Peu de couples anticipent cette situation lorsqu'ils décident de refonder une famille. Or, gare aux mauvaises surprises, surtout qu'elles arrivent à retardement, puisque les répercussions ne se font sentir au minimum qu'après un an, le temps nécessaire pour que les membres d'un couple soient considérés comme conjoints de fait.

Résultat, certains couples préfèrent continuer à vivre séparément jusqu'à ce que les enfants grandissent pour éviter les complications, notamment lorsque les coûts liés au logement sont peu élevés. «Les plus pénalisés sont pourtant ceux qui n'ont pas les moyens d'avoir deux adresses», déplore Sébastien Bourque, chargé d'enseignement en fiscalité à la Faculté des sciences de l'administration de l'Université Laval. Mais pour David Truong, il ne faut pas négliger la vue d'ensemble : «Le fait d'être conjoints de fait a un impact en cas de décès, car on peut nommer son conjoint comme héritier».

Devenir conjoint de fait n'est pas un choix. Selon la loi fiscale fédérale, les membres d'un couple sont immédiatement considérés comme conjoints de fait, s'ils vivent ensemble et qu'ils sont parents d'un enfant, et après un an de vie conjugale en l'absence de progéniture commune. Au palier provincial, la règle est la même. Seules les périodes de rupture conjugale de plus de 90 jours viennent interrompre la période de reconnaissance des 12 mois.

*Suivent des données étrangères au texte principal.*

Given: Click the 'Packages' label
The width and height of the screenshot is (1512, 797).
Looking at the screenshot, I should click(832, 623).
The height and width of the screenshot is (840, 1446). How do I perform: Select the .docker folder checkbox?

Certains pourraient être tentés de ne pas se déclarer en tant que conjoints de fait en conservant l'adresse de leurs parents par exemple, ou encore en déclarant qu'ils ne forment pas un véritable couple. «Mais c'est dur à défendre devant le fisc, estime Luc Lacombe. À moins d'avoir des caméras dans sa chambre, il est difficile de prouver qu'on n'a pas de relations sexuelles.» Des photos de voyage en famille publiées sur Facebook ou des adresses différentes données fournies à un service public et au fisc peuvent également venir trahir les fraudeurs. Même le fait d'avoir deux lieux de résidence peut se révéler insuffisant aux yeux de l'administration fiscale si l'un des logements est inoccupé la plupart du temps.

Retarder le moment de déclarer son nouveau compagnon au fisc est également à éviter. «Il faut l'informer au cours du mois qui suit la date à laquelle on devient conjoint de fait, prévient Sébastien Bourque. Si on attend de remplir sa déclaration d'impôt pour le faire, on devra rembourser les trop-perçus, comme le crédit d'impôt pour la solidarité.»

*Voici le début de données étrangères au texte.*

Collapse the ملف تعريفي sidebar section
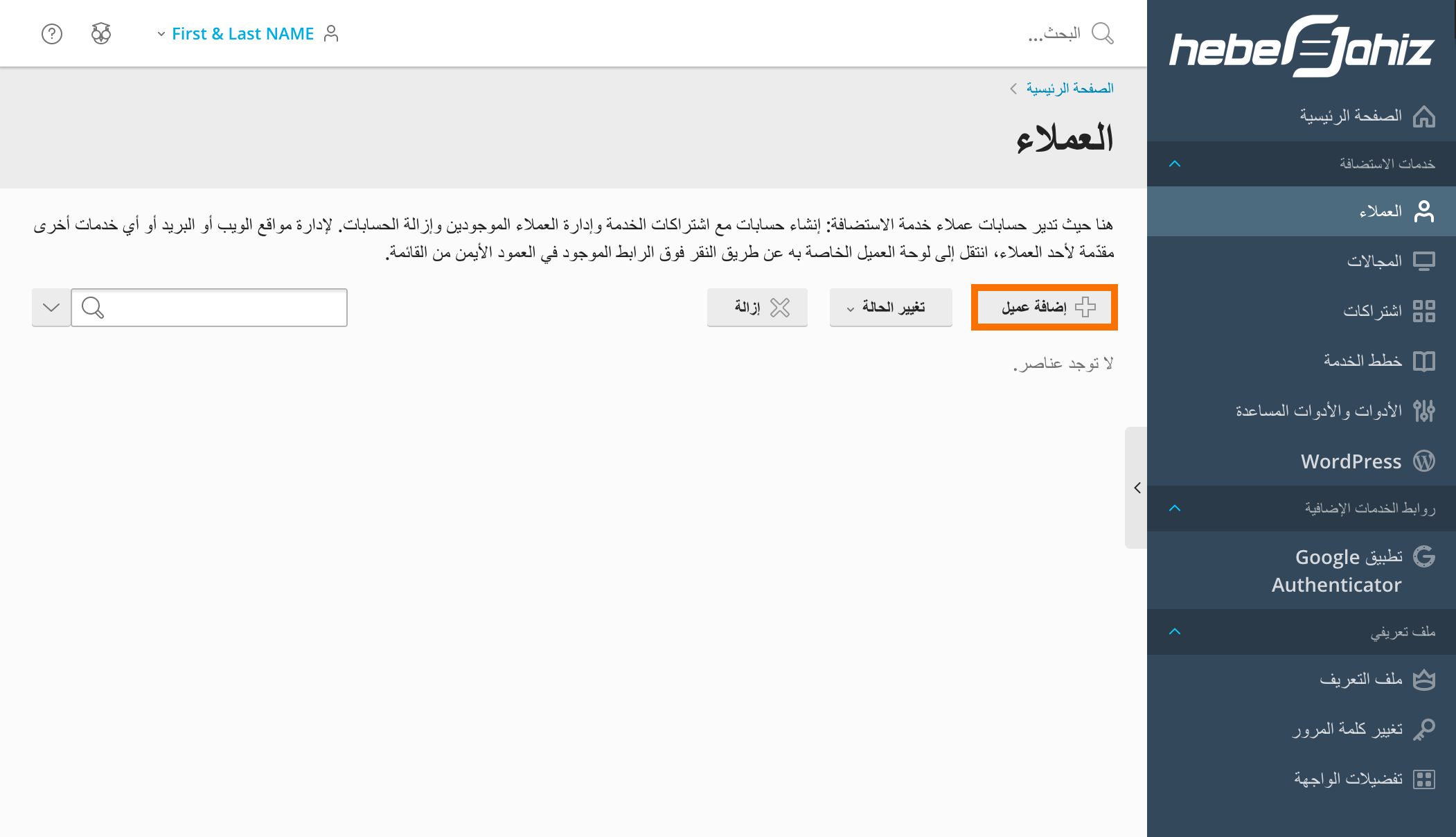 click(1175, 631)
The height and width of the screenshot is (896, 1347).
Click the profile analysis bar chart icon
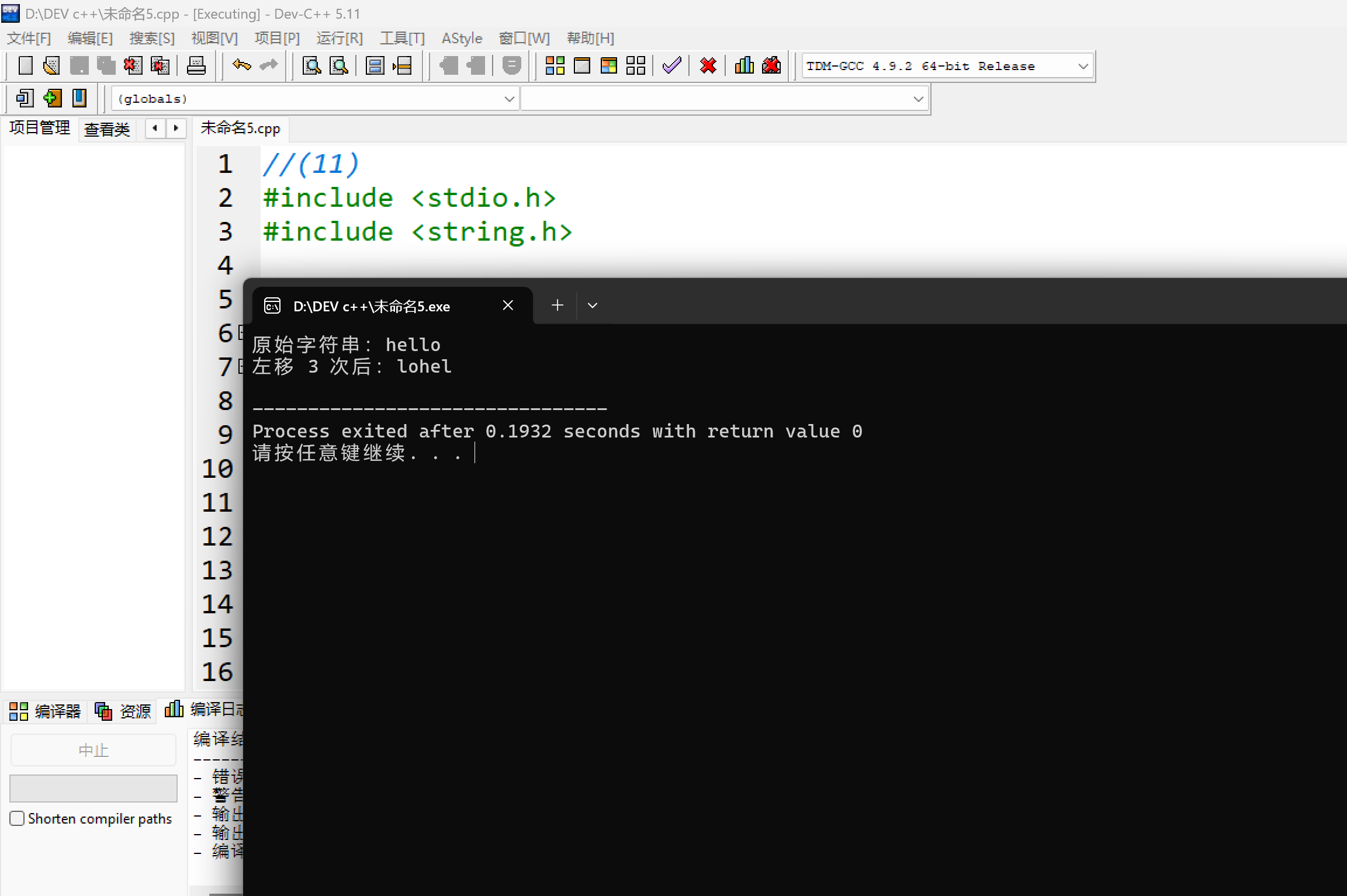coord(744,65)
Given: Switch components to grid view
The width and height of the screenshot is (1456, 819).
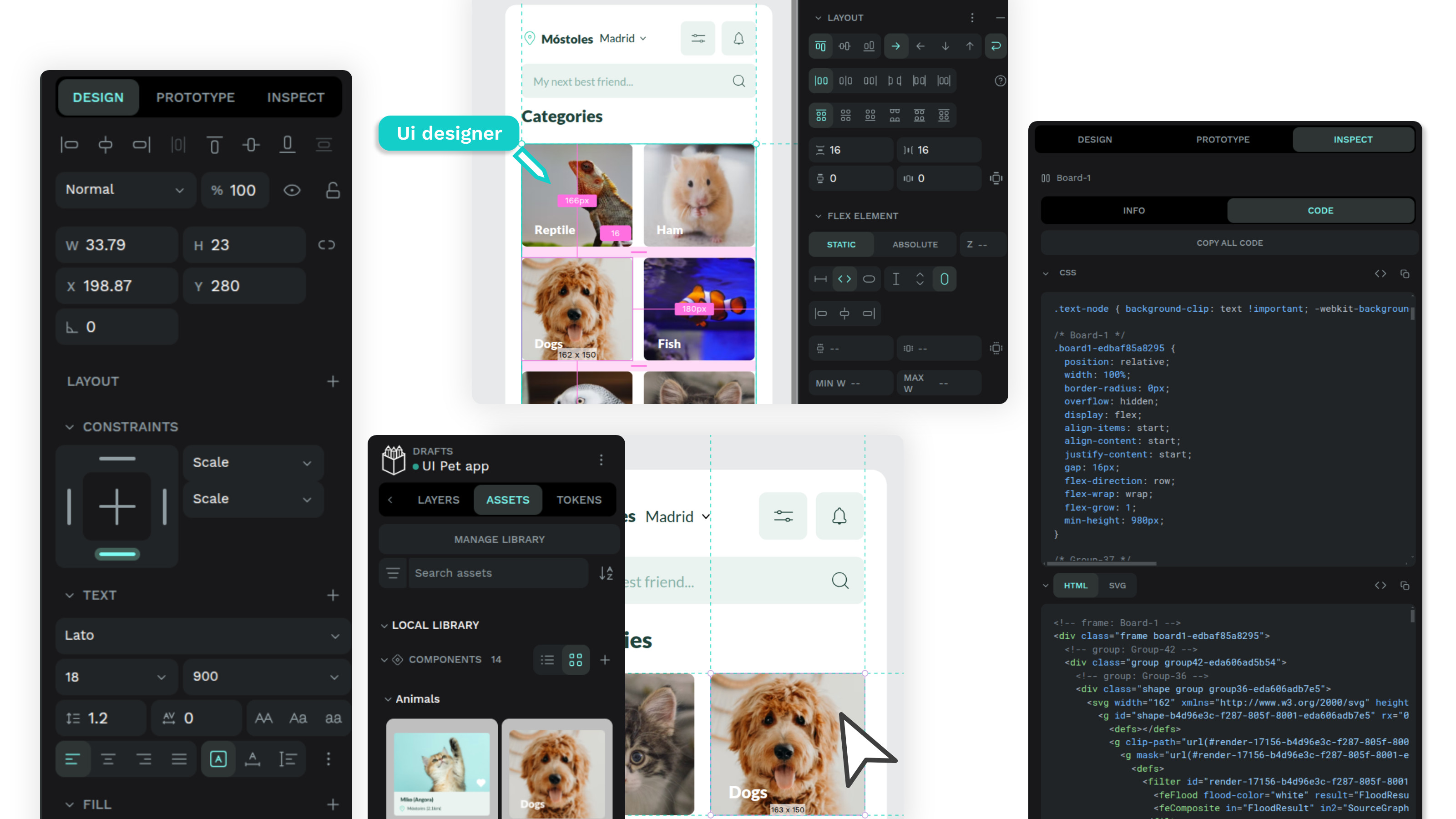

L'admissibilité à certains allégements fiscaux étant basée sur l'état civil du contribuable au 31 décembre, le début d'année est le moment le plus propice pour fusionner deux familles. «Il vaut mieux commencer à vivre maritalement en janvier qu'en décembre, car cela fait gagner un an», recommande Luc Lacombe

Le couple qui se trouve à la tête d'une famille recomposée a tout intérêt à s'informer en amont des répercussions financières de la vie commune. Obtenir des conseils d'un professionnel permettra de savoir où l'on met les pieds et de se préparer en révisant son budget et en mettant de l'argent de côté.

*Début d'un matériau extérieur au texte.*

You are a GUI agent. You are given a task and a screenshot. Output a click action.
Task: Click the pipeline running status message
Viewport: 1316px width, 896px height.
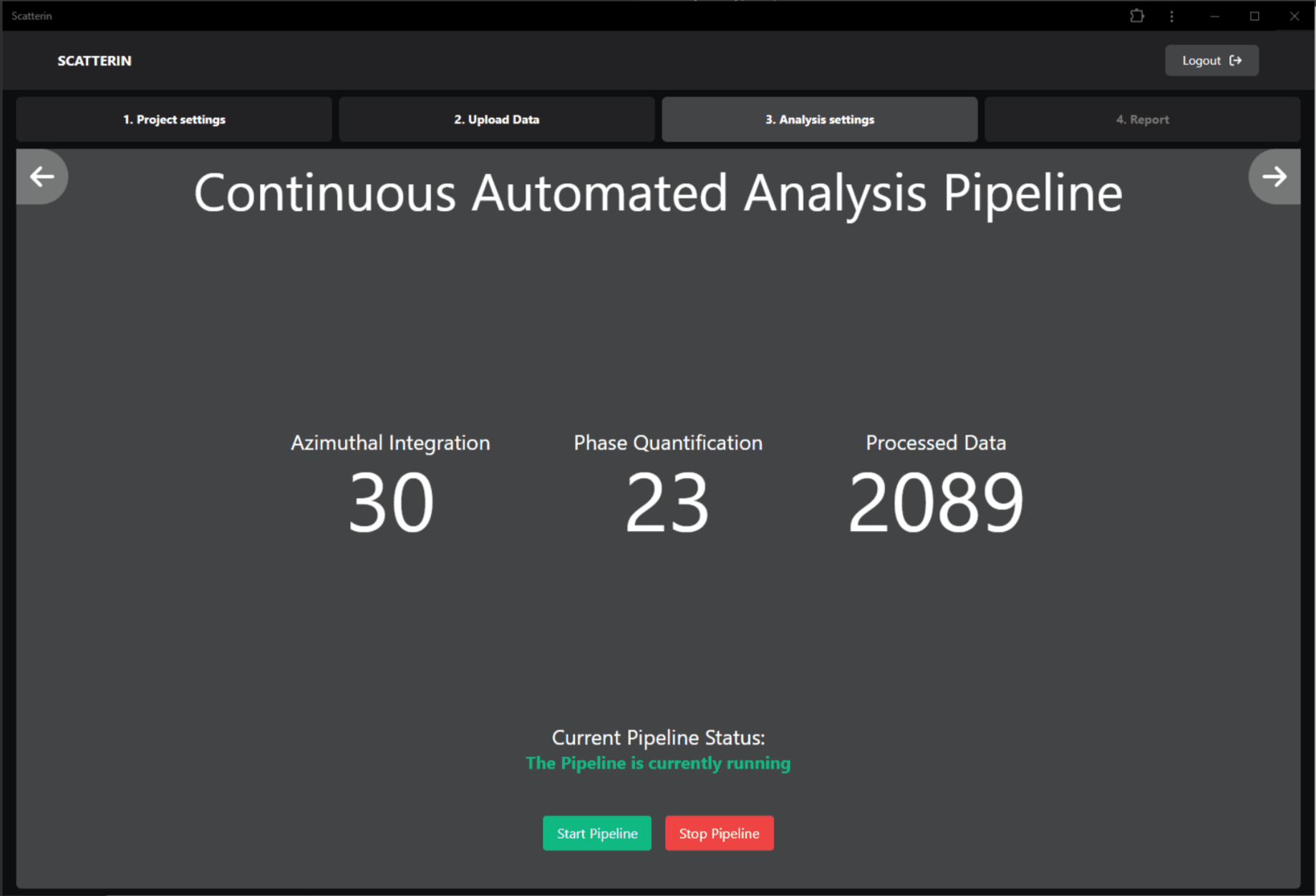point(657,763)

Vivre en couple a aussi des avantages d'un point de vue fiscal, notamment si l'on peut bénéficier du crédit fédéral de fractionnement des revenus entre conjoints ayant au moins un enfant mineur à charge. «C'est intéressant, surtout si l'écart de revenu imposable entre les conjoints est important, estime Gaétan Veillette, planificateur financier chez Groupe Investors. Le potentiel de gain est de 1 670 dollars pour les contribuables québécois.»

Le parent qui a le plus à perdre dans l'affaire peut négocier avec son conjoint des moyens de compenser ensemble les pertes générées par le passage du statut de famille monoparentale à celui de famille recomposée. «On peut éprouver de la honte à l'idée de gagner moins d'argent que son conjoint, mais il ne faut pas avoir peur de dire : "Voici ce que je perds en allant vivre avec toi. Comment peut-on gérer cela ?"« affirme Amanda Mills, fondatrice de Loose Change, un organisme de Toronto spécialisé en «thérapie financière».